While restoring primitive Christianity was central to the Stone movement, they saw restoring the lifestyle of the early church as essential, and during the early years "focused more . . . on holy and righteous living than on the forms and structures of the early church. The group did also seek to restore the primitive church. However, due to concern that emphasizing particular practices could undermine Christian freedom, this effort tended to take the form of rejecting tradition rather than an explicit program of reconstructing New Testament practices. The emphasis on freedom was strong enough that the movement avoided developing any ecclesiastical traditions, resulting in a movement that was "largely without dogma, form, or structure." What held "the movement together was a commitment to primitive Christianity."

Another theme was that of hastening the millennium. Many Americans of the period believed that the millennium was near and based their hopes for the millennium on their new nation, the United States. Members of the Stone movement believed that only a unified Christianity based on the apostolic church, rather than a country or any of the existing denominations, could lead to the coming of the millennium. Stone's millennialism has been described as more "apocalyptic" than that of Alexander Campbell, in that he believed people were too flawed to usher in a millennial age through human progress. Rather, he believed that it depended on the power of God, and that while waiting for God to establish His kingdom, one should live as if the rule of God were already fully established.

For the Stone movement, this had less to do with eschatological theories and more about a countercultural commitment to live as if the kingdom of God were already established on earth. This apocalyptic perspective or world view led many in the Stone movement to adopt pacifism, avoid participating in civil government, and reject violence, militarism, greed, materialism and slavery.

==Merger with the Disciples of Christ==

"Raccoon" John Smith

The Stone movement was characterized by radical freedom and lack of dogma, while the Campbell movement was characterized by a "systematic and rational reconstruction" of the early church. Despite their differences, the two movements agreed on several critical issues. Both saw restoring apostolic Christianity as a means of hastening the millennium. Both also saw restoring the early church as a route to Christian freedom. And, both believed that unity among Christians could be achieved by using apostolic Christianity as a model. The commitment of both movements to restoring the early church and to uniting Christians was enough to motivate a union between many in the two movements.

The Stone and Campbell movements merged in 1832. This was formalized at the High Street Meeting House in Lexington, Kentucky with a handshake between Barton W. Stone and "Raccoon" John Smith.
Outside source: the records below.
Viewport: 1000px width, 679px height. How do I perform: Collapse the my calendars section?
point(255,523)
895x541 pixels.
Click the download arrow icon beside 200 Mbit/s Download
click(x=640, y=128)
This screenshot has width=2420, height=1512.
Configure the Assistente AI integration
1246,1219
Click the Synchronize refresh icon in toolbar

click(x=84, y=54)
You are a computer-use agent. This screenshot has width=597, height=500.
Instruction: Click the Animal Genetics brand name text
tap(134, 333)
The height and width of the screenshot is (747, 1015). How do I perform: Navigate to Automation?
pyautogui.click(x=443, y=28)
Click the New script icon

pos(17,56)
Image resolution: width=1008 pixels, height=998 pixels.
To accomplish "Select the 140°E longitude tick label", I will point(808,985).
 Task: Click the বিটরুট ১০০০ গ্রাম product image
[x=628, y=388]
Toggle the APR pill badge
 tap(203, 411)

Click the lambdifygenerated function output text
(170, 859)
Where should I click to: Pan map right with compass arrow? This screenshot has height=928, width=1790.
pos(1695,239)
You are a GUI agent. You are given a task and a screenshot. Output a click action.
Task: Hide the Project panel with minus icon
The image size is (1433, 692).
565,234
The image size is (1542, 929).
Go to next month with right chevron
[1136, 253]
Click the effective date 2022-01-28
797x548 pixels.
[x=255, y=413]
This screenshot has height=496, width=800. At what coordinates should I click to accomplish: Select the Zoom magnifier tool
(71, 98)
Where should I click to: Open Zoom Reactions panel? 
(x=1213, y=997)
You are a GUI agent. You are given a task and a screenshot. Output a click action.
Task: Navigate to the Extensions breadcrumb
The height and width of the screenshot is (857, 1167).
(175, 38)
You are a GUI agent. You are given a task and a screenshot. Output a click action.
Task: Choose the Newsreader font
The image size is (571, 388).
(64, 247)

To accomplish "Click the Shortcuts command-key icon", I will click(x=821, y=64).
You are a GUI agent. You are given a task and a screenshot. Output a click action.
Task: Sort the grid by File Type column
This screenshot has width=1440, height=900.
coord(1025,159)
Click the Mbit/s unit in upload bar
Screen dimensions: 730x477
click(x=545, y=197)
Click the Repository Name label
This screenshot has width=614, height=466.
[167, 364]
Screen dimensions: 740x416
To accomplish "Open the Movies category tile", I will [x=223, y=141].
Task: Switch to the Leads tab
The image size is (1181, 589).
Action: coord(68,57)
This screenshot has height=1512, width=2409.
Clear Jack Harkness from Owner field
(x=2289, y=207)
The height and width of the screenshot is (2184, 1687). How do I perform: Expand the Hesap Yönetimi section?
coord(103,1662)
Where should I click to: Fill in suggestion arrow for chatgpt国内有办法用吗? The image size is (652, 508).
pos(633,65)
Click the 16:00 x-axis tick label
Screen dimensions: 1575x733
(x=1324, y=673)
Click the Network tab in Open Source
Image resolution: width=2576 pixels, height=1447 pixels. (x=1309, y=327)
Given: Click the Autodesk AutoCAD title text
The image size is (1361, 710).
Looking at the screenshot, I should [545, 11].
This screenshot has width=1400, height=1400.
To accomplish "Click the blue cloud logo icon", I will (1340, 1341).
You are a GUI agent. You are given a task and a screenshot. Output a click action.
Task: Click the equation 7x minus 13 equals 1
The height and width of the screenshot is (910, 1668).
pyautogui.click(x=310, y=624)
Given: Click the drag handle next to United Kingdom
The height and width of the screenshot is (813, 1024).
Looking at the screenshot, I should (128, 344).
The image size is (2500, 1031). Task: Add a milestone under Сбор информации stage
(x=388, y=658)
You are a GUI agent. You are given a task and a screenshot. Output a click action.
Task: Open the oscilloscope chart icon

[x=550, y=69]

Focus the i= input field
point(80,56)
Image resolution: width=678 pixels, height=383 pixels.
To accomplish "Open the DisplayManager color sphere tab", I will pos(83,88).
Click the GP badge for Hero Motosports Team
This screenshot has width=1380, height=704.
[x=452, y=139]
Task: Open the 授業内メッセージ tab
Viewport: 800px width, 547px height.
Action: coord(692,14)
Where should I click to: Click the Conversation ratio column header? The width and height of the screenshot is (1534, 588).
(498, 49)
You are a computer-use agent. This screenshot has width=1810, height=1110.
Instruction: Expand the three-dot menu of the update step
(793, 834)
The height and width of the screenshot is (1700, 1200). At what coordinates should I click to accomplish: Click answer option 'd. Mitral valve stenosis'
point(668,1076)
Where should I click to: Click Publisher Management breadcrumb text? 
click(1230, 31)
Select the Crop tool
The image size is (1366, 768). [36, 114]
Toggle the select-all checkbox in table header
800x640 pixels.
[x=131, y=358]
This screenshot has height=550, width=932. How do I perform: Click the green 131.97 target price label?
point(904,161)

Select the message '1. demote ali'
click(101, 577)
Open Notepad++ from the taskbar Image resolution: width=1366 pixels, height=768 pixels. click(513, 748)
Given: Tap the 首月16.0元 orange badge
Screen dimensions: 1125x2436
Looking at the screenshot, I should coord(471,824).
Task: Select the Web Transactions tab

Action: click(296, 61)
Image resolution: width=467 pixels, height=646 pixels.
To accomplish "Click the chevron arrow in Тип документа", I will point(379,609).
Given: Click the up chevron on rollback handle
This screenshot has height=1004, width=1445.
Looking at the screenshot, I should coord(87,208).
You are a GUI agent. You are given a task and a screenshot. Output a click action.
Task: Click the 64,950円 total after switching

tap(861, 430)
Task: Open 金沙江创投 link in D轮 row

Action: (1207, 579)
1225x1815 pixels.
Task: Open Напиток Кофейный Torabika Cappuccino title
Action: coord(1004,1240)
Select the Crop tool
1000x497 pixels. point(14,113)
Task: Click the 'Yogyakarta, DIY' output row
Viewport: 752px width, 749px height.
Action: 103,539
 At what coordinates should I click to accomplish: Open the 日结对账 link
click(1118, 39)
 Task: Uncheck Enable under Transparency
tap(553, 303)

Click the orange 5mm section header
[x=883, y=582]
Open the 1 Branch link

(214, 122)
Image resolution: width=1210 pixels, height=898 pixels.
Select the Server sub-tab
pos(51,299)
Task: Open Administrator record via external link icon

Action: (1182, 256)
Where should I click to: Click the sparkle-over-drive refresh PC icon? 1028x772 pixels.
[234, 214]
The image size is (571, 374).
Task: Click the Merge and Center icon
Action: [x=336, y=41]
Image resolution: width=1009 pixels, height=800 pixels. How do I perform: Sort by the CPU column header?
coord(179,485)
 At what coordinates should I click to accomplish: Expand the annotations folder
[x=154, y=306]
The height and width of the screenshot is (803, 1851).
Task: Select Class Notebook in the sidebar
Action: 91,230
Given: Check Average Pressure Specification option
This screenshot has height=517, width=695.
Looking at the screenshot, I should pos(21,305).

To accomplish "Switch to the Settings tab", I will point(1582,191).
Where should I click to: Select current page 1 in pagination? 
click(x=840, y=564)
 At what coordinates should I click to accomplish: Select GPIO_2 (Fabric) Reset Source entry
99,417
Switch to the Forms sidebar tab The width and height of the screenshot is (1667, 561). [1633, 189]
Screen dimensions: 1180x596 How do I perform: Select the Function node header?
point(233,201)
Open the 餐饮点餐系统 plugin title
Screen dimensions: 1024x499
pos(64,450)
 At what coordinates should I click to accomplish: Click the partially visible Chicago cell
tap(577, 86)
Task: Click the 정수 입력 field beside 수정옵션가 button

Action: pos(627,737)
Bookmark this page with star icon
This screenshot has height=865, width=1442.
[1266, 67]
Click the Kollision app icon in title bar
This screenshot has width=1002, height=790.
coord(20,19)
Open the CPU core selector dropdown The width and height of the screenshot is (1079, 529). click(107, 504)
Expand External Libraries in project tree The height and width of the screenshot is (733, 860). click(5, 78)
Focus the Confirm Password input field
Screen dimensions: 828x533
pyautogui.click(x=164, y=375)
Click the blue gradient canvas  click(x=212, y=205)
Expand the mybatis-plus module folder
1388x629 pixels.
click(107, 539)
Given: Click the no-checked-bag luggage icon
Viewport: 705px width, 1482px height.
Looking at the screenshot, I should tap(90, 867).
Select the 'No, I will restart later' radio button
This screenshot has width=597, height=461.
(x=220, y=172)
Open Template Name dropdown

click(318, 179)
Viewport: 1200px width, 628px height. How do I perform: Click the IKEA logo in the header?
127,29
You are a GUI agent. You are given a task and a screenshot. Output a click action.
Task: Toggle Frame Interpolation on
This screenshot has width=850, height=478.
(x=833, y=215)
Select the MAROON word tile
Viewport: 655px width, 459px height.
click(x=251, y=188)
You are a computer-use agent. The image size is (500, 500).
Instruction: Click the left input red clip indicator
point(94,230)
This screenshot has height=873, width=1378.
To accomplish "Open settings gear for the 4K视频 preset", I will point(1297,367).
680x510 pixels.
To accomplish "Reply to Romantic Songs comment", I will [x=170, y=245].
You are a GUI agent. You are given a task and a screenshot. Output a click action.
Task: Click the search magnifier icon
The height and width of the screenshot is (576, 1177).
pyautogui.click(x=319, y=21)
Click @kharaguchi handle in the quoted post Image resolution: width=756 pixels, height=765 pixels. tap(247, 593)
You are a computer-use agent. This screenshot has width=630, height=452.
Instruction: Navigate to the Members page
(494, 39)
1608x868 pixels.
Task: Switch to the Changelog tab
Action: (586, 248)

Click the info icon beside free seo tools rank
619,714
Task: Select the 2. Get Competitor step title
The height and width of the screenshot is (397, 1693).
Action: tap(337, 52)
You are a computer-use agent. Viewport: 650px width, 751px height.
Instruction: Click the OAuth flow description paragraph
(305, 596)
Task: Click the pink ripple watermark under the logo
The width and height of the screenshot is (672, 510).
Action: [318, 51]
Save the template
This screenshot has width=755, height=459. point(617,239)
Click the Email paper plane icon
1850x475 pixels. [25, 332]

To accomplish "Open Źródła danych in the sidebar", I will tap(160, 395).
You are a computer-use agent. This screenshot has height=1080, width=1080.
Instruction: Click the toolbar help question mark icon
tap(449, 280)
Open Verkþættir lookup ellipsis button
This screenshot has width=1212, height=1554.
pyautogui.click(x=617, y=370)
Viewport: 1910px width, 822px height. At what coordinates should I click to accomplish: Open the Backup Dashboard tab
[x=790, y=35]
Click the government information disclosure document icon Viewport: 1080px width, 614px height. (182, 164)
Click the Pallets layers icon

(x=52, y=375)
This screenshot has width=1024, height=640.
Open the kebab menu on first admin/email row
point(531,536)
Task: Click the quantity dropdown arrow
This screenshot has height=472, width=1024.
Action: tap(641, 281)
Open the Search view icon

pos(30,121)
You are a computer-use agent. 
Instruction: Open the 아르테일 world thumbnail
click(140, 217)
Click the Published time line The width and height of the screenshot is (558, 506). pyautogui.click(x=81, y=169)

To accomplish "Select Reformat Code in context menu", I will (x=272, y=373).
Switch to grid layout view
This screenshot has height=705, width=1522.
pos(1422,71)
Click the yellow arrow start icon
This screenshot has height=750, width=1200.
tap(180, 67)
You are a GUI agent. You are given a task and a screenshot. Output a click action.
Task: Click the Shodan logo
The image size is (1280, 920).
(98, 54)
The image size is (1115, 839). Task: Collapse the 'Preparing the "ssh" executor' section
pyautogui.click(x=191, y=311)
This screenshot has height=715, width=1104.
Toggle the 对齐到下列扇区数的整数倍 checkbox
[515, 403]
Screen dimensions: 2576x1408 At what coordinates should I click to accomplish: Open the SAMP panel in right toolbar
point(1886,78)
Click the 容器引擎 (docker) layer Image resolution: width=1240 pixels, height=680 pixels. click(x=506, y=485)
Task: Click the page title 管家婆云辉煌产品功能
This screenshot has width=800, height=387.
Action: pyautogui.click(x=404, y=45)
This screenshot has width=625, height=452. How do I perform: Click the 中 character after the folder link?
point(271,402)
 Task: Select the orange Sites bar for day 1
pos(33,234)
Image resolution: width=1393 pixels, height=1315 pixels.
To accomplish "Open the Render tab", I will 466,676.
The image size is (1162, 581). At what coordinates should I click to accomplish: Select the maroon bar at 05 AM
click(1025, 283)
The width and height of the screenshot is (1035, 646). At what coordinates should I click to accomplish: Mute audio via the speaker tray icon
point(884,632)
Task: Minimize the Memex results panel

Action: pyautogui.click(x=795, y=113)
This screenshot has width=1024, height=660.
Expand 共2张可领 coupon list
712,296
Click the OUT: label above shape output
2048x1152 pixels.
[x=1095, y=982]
Smith had been chosen, by those present, to speak in behalf of the followers of the Campbells. A preliminary meeting of the two groups was held in late December 1831, culminating with the merger on January 1, 1832.

Two representatives of those assembled were appointed to carry the news of the union to all the churches: John Rogers, for the Christians and "Raccoon" John Smith for the reformers. Despite some challenges, the merger succeeded. Many believed the union held great promise for the future success of the combined movement, and greeted the news enthusiastically.

With the merger, there was the challenge of what to call the new movement. Clearly, finding a Biblical, non-sectarian name was important. Stone wanted to continue to use the name "Christians." Alexander Campbell insisted upon "Disciples of Christ". As a result, both names were used. The confusion over names has been present ever since.

The Stone–Campbell tradition today is represented in the Churches of Christ and the Christian Church (Disciples of Christ).